A Maersk Supply Service fará a pré-instalação do sistema de ancoragem e hook up da P-78, FPSO destinado ao módulo 6 do projeto de Búzios, no cluster de Santos. O grupo dinamarquês assinou contrato de cessão com a TechnipFMC, que arrematou o contrato do sistema de SURF do ativo com a Petrobras.
O negócio entre a Maersk Supply Service e a TechnipFMC vinha sendo negociado desde 2022. A operação foi formalizada recentemente, tendo o aval da Petrobras.
Na prática, com o negócio, a TechnipFMC dividirá parte do pacote de SURF com a Maersk Supply Service. O grupo dinamarquês virou uma terceira parte do contrato, tornando-se co-signatário do negócio.
A assinatura do contrato de cessão marca o primeiro negócio desse gênero no segmento de SURF da Petrobras. Programada para entrar em operação em 2025, a P-78 está sendo construída pelo consórcio Keppel/Hyundai .
A operação a ser executada pela Maersk Supply Service incluirá também a ancoragem das linhas flexíveis. A companhia já começou a elaborar a parte de engenharia do projeto e suprimentos.
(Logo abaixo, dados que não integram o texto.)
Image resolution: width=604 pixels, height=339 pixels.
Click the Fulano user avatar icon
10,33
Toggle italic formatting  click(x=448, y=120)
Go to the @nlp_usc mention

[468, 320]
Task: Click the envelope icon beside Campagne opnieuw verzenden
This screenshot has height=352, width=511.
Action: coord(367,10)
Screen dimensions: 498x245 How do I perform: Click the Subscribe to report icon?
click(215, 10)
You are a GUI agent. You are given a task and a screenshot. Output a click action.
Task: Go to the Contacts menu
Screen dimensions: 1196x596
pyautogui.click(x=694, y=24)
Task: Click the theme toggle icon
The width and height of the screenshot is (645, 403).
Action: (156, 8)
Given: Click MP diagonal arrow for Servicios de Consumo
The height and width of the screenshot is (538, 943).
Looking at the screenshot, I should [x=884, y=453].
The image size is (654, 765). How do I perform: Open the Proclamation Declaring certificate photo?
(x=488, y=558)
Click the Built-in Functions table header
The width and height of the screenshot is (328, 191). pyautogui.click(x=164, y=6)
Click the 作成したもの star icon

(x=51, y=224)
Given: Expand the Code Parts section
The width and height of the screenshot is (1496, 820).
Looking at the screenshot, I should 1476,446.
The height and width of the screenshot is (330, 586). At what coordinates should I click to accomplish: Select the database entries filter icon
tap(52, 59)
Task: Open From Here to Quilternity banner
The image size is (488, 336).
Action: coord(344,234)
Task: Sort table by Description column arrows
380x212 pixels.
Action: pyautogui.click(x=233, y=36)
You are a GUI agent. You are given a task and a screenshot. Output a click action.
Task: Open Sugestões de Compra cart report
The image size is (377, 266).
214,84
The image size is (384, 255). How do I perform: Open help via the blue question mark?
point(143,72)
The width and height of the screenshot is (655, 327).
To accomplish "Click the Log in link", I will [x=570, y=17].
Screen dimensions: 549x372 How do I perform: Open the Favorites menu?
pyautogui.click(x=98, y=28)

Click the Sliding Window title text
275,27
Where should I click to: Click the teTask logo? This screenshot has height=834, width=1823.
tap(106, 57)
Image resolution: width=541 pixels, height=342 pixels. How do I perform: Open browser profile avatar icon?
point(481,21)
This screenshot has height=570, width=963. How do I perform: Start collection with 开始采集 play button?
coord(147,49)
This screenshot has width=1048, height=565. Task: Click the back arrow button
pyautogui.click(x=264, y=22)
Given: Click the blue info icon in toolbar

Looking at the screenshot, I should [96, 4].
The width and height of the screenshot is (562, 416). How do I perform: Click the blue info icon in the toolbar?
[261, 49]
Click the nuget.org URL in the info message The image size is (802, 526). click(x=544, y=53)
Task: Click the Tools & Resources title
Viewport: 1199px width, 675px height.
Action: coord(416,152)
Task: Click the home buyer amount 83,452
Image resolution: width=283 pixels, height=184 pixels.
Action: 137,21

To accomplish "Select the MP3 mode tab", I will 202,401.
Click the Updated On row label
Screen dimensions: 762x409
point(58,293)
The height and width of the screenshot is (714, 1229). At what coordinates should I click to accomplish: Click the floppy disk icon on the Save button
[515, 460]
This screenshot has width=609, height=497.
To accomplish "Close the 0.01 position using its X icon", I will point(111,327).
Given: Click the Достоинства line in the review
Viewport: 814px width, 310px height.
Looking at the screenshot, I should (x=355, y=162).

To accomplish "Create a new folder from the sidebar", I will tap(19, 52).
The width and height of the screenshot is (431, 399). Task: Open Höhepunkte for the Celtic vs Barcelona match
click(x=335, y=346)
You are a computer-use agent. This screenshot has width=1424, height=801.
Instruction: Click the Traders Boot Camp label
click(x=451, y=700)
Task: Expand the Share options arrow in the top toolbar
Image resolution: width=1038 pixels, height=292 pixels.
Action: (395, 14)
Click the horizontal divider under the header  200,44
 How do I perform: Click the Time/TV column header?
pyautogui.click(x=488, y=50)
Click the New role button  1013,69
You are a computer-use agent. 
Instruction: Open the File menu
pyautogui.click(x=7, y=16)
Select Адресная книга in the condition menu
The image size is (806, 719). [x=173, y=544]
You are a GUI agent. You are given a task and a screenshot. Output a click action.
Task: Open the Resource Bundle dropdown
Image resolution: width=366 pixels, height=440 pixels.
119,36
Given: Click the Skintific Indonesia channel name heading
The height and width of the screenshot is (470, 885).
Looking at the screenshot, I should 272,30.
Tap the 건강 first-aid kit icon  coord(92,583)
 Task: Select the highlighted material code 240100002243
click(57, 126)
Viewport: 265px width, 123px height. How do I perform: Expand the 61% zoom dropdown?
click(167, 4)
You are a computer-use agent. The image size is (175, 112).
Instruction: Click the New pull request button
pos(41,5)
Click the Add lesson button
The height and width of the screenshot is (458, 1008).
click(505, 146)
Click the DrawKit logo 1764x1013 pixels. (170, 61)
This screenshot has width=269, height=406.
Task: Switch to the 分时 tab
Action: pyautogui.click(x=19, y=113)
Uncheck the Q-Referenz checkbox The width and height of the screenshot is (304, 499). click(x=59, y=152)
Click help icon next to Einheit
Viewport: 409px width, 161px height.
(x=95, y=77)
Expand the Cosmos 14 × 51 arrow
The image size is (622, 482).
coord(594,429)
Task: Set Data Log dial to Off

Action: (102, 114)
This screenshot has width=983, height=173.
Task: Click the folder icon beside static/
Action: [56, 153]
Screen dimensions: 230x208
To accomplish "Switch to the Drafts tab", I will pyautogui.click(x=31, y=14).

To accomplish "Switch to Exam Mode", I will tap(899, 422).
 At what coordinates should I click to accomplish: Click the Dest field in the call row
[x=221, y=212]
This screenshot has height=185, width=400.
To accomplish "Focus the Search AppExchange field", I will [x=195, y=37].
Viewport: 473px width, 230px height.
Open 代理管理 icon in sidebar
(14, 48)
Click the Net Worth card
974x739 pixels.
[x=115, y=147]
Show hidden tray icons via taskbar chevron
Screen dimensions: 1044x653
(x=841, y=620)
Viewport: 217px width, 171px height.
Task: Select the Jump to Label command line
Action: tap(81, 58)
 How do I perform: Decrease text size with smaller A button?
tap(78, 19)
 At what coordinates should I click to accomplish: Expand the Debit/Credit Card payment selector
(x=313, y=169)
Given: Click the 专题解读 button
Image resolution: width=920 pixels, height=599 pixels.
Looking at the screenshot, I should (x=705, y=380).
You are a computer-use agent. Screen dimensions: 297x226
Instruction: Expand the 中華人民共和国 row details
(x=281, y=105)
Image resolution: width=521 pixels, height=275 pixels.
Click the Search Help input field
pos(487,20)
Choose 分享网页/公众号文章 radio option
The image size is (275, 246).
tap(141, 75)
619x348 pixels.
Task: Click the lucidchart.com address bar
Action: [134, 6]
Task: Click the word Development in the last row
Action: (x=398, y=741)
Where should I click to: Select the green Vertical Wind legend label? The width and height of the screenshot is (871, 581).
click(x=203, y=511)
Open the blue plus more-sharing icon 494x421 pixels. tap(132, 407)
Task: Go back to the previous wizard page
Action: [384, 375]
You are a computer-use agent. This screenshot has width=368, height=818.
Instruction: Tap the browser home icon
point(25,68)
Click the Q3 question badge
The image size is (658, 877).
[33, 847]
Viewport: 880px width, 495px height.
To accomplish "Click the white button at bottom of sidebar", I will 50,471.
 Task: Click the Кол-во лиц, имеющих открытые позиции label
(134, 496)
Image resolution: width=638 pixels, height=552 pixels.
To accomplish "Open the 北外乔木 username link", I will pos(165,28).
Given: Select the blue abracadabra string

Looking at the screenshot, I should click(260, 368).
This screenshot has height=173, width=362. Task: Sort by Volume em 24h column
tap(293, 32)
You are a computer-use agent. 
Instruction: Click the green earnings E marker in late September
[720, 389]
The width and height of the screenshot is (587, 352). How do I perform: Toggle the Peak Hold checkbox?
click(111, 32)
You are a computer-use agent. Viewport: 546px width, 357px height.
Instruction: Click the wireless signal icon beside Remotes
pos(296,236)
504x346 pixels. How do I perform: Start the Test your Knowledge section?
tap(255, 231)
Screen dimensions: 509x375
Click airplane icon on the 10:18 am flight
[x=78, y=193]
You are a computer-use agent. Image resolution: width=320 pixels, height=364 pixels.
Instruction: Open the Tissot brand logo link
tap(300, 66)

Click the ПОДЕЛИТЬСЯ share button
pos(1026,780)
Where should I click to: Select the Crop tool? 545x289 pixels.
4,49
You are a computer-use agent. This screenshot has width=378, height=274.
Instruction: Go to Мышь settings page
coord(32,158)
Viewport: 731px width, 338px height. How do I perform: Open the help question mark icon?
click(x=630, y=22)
A companhia dinamarquesa e a TechnipFMC já começaram a trabalhar na otimização do projeto. O novo escopo de parceria permite otimização de custo e de cronograma.
A campanha de pré-ancoragem terá início no primeiro semestre de 2024. A operação de hoock up mobilizará de quatro a seis barcos do tipo AHTS.
A Maersk Supply Service ainda não definiu que barcos da frota serão remanejados para a campanha de Búzios 6. A intenção é otimizar a demanda de cada empresa para a operação e também buscar otimizar o negócio com as necessidades de um outro contrato firmado com a TechnipFMC para o hook up do sistema de ancoragem do FPSO Sepetiba, unidade que irá produzir o sistema de Mero 2.
O diretor superintendente da Maersk Supply Service no Brasil, Rafael Thomé, destaca que o contrato de Búzios 6 contribuirá para que a empresa amplie ainda mais suas operações no país.
A campanha de Mero 2 será executada no final de 2023.
A Maersk Supply Service oferece soluções integradas para operações. O grupo vem investindo na descarbonização da sua frota, além de expandir sua linha de atuação para o segmento de renováveis.